NC Dyslexia Law · DPI Guidance · Not Binding Law

NC DPI Dyslexia Topic Brief (archived 2025-05-01)

Plain English summary

This NC DPI guidance document explains that North Carolina public schools do recognize dyslexia, must screen all K-3 students for reading difficulties, and are required to evaluate students suspected of having a Specific Learning Disability including dyslexia. The word 'dyslexia' can and should be used in evaluations and IEP documents, and students with dyslexia are entitled to explicit, systematic, evidence-based reading instruction.
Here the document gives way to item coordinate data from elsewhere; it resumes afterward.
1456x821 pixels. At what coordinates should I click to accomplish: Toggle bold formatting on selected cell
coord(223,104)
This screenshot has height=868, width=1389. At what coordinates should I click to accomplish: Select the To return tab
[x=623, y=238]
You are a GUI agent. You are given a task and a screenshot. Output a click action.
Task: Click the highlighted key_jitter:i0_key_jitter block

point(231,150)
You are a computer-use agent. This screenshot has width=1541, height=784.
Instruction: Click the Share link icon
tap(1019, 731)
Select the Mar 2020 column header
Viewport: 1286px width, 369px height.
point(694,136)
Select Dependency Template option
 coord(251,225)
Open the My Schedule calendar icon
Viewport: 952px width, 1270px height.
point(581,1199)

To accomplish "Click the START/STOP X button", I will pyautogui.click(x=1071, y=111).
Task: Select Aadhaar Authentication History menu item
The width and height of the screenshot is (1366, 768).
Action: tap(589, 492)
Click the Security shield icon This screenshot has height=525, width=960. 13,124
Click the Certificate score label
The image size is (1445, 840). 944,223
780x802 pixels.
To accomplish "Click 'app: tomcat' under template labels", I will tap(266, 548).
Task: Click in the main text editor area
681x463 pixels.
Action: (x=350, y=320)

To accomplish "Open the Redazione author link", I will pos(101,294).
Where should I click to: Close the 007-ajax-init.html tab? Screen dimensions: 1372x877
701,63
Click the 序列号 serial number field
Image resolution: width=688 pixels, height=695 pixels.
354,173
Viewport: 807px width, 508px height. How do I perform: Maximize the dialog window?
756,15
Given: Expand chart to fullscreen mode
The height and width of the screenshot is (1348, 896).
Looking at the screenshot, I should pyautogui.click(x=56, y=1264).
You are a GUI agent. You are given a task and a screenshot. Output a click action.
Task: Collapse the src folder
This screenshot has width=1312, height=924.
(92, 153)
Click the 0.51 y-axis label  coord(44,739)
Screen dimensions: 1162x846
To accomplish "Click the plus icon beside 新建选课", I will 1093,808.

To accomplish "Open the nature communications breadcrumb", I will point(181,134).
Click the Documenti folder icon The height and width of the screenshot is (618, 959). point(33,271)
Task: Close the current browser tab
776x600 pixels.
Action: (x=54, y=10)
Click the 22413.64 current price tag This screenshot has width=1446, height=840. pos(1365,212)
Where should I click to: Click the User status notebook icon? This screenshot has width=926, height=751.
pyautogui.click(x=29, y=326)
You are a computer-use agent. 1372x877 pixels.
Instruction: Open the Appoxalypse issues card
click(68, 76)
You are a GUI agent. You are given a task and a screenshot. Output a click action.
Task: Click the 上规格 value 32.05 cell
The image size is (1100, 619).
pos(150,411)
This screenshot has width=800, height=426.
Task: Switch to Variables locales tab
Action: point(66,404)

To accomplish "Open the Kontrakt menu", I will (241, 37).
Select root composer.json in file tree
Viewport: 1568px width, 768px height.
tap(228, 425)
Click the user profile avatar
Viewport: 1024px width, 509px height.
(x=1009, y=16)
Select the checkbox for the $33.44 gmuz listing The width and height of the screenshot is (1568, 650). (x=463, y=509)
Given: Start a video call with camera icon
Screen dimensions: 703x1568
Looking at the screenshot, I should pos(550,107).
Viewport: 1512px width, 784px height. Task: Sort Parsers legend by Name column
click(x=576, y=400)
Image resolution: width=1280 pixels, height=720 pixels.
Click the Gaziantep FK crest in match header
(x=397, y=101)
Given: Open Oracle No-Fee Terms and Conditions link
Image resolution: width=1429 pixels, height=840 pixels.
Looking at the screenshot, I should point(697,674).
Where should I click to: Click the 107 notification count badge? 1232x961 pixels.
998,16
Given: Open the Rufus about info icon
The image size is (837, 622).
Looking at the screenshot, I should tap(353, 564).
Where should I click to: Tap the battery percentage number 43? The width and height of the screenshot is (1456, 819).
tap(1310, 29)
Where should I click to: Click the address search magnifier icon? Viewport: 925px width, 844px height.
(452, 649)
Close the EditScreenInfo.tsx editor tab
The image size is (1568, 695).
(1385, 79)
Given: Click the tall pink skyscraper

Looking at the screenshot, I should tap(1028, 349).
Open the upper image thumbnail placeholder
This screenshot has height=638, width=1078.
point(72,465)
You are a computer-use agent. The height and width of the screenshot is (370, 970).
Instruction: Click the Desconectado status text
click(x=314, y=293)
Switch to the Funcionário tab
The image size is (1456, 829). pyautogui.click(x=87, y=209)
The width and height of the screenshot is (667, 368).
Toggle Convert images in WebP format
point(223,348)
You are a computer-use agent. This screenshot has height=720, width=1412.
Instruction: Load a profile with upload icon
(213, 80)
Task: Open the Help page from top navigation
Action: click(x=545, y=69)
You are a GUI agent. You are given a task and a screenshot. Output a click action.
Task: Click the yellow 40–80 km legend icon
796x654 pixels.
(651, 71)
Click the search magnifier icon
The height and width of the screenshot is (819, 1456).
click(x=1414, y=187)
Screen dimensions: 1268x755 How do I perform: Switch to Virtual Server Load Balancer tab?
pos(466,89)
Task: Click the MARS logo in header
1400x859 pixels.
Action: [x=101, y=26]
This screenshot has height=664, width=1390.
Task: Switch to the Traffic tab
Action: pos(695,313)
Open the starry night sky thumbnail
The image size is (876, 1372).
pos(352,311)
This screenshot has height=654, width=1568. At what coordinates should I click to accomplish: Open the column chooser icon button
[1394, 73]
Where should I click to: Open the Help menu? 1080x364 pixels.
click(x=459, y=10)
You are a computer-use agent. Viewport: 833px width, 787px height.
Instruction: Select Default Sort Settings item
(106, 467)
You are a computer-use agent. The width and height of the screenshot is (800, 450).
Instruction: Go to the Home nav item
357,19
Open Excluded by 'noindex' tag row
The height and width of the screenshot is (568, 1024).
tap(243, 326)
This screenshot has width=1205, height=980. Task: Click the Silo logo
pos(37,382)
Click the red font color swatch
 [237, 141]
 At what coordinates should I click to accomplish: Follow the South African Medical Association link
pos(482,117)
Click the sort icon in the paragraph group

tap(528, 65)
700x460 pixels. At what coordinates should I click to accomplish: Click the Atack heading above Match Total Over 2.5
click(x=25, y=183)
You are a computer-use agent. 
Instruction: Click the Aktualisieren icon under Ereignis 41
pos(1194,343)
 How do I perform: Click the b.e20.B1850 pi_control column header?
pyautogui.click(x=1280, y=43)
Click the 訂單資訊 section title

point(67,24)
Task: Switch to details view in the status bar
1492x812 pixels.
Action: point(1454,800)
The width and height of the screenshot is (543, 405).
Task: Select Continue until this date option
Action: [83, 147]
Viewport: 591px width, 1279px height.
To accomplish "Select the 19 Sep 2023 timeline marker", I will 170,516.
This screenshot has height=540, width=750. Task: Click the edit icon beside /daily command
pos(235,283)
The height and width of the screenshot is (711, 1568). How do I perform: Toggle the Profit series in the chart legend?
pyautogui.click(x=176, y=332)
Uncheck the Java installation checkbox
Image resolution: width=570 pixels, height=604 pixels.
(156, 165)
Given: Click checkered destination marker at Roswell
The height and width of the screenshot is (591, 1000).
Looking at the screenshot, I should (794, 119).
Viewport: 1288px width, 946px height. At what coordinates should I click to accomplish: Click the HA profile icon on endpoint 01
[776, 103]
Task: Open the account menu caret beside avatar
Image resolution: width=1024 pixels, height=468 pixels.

A private or medical diagnosis of dyslexia alone does not automatically qualify a student for special education — the school team must still complete its own eligibility determination.

Key requirements

  • Session Law 2017-127 (HB 149/S.L. 2017-127) requires the State Board of Education to include a definition of dyslexia in policy — added to NC Policies Governing Services for Children with Disabilities in August 2017
  • The Excellent Public Schools Act (HB 950/S.L. 2012-142) requires all kindergarten, first, second, and third grade students to be assessed with valid, reliable, formative and diagnostic reading assessments
  • HB 149/S.L. 2017-127 requires local boards of education to review diagnostic tools and screening instruments used for dyslexia, dyscalculia, or other specific learning disabilities to ensure they are age-appropriate and effective and to determine if additional tools are needed
  • Child Find obligations under federal law require NC public schools to locate and identify children with disabilities, including those with dyslexia as an SLD
  • NC 1503-2.7(a)(1) requires that eligibility determinations be made by a group of qualified professionals and the parent of the child following review of existing data and any additional assessments
  • IDEA 2004 and NC Policies Governing Services for Children with Disabilities require that professionals who administer assessments and conduct evaluations be trained and knowledgeable regarding such assessments
  • IEP teams must consider a private or medical diagnosis of dyslexia in their eligibility determination and educational programming and must include this information within the PLAAFP
  • There are no legal restrictions to the use of the term dyslexia in the PLAAFP or elsewhere within a student's IEP under IDEA or NC Policies

Affected parties

  • Local education agencies and local boards of education (must comply)
  • NC public school IEP teams including school psychologists, special educators, speech-language therapists, and reading specialists (must comply)
  • NC State Board of Education (must comply with policy definition requirement)
  • K-3 students in NC public schools (benefit from universal screening mandate)
  • Students suspected of having a Specific Learning Disability including dyslexia (benefit from Child Find evaluation rights)
  • Parents of students with suspected or identified dyslexia (benefit from eligibility process rights and IEP participation)
  • Teachers and administrators receiving NCSIP and DPI professional development (benefit)

Advocacy note

GUIDANCE NOTE — This is official NC DPI guidance, not binding statute; it interprets Session Law 2017-127 (S.L. 2017-127) and the Excellent Public Schools Act (S.L. 2012-142), and its most powerful practitioner point is that there is nothing in IDEA or NC Policies prohibiting use of the term 'dyslexia' in evaluations, eligibility determinations, or IEP documents — meaning IEP teams can and should name dyslexia explicitly rather than relying solely on the SLD category label.